─── Information
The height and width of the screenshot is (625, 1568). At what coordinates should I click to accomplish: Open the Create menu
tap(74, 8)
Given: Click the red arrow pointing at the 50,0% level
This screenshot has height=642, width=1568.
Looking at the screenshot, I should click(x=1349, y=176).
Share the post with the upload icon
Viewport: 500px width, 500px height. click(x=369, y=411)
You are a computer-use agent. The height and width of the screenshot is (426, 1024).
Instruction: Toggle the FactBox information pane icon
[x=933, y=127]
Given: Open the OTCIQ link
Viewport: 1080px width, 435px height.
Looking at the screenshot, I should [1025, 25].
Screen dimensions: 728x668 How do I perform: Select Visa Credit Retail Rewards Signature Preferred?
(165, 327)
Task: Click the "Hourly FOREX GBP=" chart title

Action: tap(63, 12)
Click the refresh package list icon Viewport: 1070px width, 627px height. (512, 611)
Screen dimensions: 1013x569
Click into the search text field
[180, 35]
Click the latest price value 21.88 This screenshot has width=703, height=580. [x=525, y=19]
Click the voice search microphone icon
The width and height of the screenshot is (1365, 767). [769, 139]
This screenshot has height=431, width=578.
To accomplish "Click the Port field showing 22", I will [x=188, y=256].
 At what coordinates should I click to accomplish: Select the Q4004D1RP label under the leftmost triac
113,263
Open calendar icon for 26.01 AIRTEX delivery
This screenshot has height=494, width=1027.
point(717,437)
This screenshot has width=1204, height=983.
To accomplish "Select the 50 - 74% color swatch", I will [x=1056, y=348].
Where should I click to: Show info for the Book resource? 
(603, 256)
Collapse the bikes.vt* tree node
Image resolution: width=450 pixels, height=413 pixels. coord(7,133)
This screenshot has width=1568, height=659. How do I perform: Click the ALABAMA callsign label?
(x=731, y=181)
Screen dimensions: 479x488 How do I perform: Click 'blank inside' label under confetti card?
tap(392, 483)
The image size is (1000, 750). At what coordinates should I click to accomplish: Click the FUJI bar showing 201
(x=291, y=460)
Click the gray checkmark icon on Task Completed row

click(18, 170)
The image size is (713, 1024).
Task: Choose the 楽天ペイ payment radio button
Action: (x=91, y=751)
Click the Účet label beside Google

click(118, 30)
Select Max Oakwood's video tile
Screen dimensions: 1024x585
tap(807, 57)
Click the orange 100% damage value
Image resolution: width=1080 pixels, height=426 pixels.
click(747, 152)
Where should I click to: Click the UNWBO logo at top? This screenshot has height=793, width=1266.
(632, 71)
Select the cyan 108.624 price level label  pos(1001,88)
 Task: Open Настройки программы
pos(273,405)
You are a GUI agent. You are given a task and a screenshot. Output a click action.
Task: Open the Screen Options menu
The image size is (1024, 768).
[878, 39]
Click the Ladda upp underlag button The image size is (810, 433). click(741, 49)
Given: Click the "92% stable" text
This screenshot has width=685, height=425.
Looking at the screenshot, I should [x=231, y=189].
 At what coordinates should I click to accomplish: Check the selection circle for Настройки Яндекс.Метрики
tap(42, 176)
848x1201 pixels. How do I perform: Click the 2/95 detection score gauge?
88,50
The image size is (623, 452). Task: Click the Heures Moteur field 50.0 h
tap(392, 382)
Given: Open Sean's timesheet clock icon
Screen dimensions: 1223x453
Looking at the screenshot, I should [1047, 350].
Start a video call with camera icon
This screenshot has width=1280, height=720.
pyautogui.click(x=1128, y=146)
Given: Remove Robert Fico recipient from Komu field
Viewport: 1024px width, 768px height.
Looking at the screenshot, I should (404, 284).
──────
— Task statement —
All lines of the entries containing the string "agent" must be shown in full.

— Your response —
You are a computer-use agent. The height and width of the screenshot is (426, 1024).
You are a GUI agent. You are given a task and a screenshot. Output a click action.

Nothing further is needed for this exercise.